Now he sat in his apartment, chewing his fingers over a cup of tea and wondering what he would do now.

The headline stared him in the face. The story was trending on Google News and Twitter.

Against all instincts of self-preservation, he clicked the video.

It started right as the guy was saying, “Are you going to hit me?” He sounded way more scared in the video than he had in the car. Chester being aggressive, telling them to get the fuck out. Then, the beheading threat. Then they open the door to go. Then it cuts off.

No racist comments. No build up. Just a white guy aggressively — savagely — telling a well-to-do multi-racial couple to get the fuck out of his Zipp. Chester could already see it — there would be no questions about what caused the incident. People would only see what they wanted to, what they were conditioned to. He logged onto Reddit and saw he was trending on /r/news. He didn’t read the comments.

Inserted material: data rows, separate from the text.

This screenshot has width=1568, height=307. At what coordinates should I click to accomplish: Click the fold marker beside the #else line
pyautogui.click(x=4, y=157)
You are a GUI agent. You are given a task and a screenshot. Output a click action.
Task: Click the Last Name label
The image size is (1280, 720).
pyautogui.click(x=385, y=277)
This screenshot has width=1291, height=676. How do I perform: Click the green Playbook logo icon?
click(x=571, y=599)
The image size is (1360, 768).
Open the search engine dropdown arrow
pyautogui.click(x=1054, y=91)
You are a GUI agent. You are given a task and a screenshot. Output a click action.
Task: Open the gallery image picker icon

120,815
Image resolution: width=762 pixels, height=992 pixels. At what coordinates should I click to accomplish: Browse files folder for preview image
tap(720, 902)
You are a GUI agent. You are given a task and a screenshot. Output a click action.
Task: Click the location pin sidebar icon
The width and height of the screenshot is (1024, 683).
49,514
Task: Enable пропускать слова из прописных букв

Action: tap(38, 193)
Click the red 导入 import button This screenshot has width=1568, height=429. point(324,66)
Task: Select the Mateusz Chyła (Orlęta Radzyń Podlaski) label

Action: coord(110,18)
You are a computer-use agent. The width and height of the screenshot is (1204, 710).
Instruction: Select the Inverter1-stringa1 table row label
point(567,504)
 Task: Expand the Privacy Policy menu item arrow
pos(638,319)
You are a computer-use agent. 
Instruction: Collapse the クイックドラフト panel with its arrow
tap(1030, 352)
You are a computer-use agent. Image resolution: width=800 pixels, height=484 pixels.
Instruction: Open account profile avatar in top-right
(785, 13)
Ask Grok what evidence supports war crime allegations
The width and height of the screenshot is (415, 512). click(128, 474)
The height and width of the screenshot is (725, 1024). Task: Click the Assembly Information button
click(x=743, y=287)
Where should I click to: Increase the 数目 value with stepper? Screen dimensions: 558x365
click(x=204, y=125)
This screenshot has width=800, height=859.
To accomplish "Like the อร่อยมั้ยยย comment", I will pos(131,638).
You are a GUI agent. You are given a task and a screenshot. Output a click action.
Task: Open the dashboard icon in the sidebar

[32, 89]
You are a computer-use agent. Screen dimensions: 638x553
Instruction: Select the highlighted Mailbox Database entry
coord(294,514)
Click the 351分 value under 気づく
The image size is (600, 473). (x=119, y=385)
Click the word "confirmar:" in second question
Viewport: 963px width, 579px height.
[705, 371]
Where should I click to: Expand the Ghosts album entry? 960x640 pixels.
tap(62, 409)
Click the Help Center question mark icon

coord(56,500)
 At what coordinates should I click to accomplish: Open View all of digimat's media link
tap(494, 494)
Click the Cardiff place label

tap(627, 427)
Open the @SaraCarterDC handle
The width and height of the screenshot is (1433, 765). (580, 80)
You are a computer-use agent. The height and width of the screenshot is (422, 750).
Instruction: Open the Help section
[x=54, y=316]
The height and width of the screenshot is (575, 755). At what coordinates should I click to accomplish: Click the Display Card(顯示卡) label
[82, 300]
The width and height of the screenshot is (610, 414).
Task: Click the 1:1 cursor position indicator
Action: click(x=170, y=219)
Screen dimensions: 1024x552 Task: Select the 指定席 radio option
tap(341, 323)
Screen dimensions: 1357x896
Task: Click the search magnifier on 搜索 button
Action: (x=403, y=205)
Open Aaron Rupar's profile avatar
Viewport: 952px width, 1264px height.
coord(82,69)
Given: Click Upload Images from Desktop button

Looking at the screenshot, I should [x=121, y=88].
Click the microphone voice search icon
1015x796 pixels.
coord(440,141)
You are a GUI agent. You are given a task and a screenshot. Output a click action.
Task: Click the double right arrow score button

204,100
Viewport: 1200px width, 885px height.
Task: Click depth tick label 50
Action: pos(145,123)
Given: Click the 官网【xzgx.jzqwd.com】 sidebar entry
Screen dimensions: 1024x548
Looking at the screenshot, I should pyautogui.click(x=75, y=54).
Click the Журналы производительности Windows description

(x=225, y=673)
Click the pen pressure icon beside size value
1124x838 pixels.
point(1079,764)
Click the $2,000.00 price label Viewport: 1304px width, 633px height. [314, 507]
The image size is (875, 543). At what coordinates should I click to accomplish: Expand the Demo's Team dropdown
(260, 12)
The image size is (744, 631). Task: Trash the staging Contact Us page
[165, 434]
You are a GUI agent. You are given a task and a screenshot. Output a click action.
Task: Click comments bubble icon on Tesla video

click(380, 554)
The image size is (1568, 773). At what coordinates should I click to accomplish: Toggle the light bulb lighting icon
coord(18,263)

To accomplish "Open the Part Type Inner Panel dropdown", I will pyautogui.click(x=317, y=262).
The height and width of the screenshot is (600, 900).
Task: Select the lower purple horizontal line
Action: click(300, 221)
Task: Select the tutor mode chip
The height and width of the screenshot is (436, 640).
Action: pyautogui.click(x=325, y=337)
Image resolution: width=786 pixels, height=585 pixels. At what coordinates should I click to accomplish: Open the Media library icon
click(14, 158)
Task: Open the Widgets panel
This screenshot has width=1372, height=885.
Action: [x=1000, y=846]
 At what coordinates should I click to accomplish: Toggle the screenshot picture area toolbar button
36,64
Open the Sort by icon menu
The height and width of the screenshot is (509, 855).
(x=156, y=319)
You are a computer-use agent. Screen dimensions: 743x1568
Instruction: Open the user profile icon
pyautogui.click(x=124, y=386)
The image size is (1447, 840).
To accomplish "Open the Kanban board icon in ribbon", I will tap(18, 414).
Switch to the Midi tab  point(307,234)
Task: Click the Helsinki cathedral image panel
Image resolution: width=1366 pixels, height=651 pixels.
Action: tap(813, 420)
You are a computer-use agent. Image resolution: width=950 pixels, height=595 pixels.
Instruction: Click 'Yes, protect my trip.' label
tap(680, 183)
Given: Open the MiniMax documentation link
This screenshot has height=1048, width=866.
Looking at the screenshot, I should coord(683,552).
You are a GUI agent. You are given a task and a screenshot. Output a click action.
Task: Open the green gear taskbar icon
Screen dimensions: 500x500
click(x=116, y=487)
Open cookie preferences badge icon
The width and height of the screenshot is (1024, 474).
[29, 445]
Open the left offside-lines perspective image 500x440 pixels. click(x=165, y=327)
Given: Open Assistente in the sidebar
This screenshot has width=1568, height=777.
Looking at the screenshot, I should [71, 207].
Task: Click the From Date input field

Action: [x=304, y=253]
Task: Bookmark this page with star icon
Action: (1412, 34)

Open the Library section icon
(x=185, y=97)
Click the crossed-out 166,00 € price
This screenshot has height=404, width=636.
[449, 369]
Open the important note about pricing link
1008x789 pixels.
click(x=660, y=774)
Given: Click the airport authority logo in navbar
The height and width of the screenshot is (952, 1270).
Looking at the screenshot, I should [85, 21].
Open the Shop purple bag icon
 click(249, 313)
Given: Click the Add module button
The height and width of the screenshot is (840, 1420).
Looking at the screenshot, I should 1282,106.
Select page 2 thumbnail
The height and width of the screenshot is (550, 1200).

They’d baited him. For fun. For what reason, Chester would never know. Maybe just because they were mean-spirited. Because they could.

Chester didn’t even know where he’d come up with the beheading threat. He’d been so angry, so quickly. He’d wanted the guy out. He was tired of being passively disrespected or outright ignored by his passengers. Ann Arbor was full of young people overflowing with their parent’s money, and they knew it. Every now and then this would result in a great tip, but mostly it was just condescension and coldness.

Chester’s phone began to buzz with numbers he didn’t recognize, and Chester tried to fathom just how difficult his life would be from then on.